Jison: An API for creating parsers in JavaScript

Bottom-up parsing

When you hear of someone writing a parser, it is usually of the top-down, recursive descent variety. Visualizing the source as an abstract syntax tree (AST), this means the parser tries to match the root, and by doing so, may recursively try to match branches and stems of the AST as it works its way down.

Bottom-up parsing is different:

Bottom-up parsing (also known as shift-reduce parsing) is a strategy for analyzing unknown data relationships that attempts to identify the most fundamental units first, and then to infer higher-order structures from them. It attempts to build trees upward toward the start symbol. It occurs in the analysis of both natural languages and computer languages. - Wikipedia

Because most bottom-up parsers require a parse table (a complex matrix of instructions for the parser PDA) they are usually not handwritten.
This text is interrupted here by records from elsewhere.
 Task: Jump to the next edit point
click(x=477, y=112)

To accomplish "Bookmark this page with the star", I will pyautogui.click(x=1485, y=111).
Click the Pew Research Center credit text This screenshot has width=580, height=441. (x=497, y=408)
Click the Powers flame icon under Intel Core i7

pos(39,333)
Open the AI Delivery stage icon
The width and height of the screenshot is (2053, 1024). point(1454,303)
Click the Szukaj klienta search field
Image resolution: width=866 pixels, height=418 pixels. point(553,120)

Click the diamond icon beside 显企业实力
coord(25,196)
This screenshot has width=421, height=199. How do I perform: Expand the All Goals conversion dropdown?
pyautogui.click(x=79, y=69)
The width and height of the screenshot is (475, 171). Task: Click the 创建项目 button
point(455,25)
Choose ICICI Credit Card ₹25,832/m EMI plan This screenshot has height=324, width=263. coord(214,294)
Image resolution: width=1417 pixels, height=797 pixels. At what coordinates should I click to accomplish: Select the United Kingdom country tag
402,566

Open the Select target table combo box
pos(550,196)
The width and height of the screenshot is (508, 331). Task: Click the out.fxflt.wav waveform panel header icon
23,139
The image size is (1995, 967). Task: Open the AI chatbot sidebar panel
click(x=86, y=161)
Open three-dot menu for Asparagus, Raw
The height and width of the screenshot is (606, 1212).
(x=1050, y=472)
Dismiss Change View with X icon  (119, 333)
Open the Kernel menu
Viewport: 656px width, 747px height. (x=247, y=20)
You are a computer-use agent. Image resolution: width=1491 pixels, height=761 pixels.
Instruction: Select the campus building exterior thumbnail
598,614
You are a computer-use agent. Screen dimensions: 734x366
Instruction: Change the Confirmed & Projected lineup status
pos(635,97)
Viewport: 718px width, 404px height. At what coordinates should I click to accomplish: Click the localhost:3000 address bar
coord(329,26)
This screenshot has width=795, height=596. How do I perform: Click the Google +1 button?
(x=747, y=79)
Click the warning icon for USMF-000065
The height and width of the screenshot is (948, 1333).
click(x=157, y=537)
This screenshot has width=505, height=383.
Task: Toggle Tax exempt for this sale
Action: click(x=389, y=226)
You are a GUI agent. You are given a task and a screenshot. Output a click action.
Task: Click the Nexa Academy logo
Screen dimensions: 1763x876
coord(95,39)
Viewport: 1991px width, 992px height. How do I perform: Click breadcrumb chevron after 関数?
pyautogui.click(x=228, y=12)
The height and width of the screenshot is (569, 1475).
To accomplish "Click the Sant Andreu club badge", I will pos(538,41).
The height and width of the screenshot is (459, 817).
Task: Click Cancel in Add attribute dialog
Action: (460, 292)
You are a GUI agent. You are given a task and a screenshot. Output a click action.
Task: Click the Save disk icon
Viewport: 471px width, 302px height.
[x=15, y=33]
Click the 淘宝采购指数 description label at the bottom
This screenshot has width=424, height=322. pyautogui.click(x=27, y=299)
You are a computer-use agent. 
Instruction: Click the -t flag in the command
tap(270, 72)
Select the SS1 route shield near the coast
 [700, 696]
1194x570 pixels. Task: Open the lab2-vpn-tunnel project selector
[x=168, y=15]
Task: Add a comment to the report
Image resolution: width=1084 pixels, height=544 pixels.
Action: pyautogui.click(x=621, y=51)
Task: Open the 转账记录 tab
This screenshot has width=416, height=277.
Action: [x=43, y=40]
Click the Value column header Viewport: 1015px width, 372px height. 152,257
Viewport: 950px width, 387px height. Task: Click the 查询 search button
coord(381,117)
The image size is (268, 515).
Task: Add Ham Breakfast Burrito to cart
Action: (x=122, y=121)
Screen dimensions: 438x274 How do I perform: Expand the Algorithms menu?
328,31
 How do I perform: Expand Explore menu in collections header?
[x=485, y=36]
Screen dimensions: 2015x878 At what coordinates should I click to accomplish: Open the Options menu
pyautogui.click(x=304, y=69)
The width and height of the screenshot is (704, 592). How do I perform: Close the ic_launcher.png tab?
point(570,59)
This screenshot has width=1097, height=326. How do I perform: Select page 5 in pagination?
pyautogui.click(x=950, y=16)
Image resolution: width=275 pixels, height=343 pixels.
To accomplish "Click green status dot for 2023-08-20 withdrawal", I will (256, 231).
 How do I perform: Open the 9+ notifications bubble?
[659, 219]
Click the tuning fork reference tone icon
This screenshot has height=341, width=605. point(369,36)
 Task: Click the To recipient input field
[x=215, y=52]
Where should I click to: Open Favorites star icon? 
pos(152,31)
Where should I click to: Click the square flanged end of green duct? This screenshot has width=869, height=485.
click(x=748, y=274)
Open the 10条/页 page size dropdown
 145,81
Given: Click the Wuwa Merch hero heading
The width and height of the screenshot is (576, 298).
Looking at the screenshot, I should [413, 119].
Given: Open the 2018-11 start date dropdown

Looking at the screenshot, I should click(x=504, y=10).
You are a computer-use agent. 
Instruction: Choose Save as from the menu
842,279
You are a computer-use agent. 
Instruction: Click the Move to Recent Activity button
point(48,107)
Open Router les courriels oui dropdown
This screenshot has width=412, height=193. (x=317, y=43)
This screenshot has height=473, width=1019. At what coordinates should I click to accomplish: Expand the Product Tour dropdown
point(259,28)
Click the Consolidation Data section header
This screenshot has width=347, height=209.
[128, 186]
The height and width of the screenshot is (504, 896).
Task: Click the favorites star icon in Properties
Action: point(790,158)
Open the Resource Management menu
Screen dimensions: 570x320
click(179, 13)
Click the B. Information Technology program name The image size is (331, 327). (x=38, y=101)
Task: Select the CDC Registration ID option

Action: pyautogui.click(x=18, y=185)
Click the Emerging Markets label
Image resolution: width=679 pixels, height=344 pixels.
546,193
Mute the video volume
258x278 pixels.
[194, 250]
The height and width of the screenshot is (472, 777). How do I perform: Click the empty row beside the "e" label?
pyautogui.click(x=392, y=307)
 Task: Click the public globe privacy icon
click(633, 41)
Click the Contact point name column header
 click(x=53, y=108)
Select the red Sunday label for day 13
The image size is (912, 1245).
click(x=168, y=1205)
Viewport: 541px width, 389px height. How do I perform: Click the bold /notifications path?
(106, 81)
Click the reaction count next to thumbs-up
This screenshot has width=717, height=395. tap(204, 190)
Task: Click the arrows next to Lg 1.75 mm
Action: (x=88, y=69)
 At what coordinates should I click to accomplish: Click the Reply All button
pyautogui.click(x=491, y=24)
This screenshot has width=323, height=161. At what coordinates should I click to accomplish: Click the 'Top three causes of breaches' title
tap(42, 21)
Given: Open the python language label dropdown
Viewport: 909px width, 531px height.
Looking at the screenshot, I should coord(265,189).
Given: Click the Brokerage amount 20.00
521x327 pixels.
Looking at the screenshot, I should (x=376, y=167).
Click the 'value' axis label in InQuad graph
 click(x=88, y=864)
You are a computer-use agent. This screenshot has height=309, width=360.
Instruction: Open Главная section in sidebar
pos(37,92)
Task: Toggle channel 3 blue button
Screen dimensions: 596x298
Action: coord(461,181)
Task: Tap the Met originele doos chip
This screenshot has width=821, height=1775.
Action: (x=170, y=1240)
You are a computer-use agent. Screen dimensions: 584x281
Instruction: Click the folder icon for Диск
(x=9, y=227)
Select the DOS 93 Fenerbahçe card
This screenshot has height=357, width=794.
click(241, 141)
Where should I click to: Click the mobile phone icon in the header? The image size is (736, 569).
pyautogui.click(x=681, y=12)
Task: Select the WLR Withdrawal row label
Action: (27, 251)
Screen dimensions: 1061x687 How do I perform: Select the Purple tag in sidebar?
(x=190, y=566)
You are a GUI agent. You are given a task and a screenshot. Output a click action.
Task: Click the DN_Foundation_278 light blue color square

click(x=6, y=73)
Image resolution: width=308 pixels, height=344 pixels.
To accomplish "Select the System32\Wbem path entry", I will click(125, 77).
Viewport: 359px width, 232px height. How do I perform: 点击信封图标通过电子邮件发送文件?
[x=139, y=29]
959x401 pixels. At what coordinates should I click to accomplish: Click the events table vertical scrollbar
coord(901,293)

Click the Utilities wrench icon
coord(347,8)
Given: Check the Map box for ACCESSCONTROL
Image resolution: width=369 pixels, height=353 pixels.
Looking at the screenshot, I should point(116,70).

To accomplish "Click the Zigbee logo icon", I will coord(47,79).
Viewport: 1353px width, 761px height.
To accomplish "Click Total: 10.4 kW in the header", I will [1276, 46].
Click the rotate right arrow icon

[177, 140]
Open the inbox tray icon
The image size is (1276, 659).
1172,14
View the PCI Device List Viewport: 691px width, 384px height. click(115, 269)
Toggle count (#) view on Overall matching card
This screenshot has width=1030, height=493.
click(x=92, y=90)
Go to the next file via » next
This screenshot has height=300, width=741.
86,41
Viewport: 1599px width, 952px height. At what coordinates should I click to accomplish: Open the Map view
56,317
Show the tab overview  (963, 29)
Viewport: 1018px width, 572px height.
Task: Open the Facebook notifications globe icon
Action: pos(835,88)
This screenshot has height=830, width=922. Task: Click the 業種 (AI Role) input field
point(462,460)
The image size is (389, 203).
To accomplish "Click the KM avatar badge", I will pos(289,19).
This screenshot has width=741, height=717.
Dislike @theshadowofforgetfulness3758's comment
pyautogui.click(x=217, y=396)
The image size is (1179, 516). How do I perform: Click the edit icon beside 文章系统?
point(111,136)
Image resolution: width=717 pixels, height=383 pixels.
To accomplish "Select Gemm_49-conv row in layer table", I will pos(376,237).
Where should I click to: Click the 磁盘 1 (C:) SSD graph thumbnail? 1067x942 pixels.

Instead, a parser generator such as Yacc, Bison, ocamlyacc, etc are used to generate the parser in the target language. For Bison and Yacc, the language is C, for ocamlyacc, the language is, well, ocaml.

Jison

Jison generates bottom-up parsers in JavaScript. Its API is similar to Bison’s, hence the name. It supports many of Bison’s major features, plus some of its own. If you are new to parser generators such as Bison, and Context-free Grammars in general, a good introduction is found in the Bison manual. If you already know Bison, Jison should be easy to pickup.

A brief warning before proceeding: the API is ridiculously unstable right now. The goal is to mirror Bison where it makes sense, but we’re not even there yet. Also, optimization has not been a main focus as of yet.

Briefly, Jison takes a JSON encoded grammar specification and outputs a JavaScript file capable of parsing the language described by that grammar specification. You can then use the generated script to parse inputs and accept, reject, or perform actions based on the input.

Installation

Prerequisite: To run Jison from the command line, you’ll need to have Narwhal installed and available from your PATH.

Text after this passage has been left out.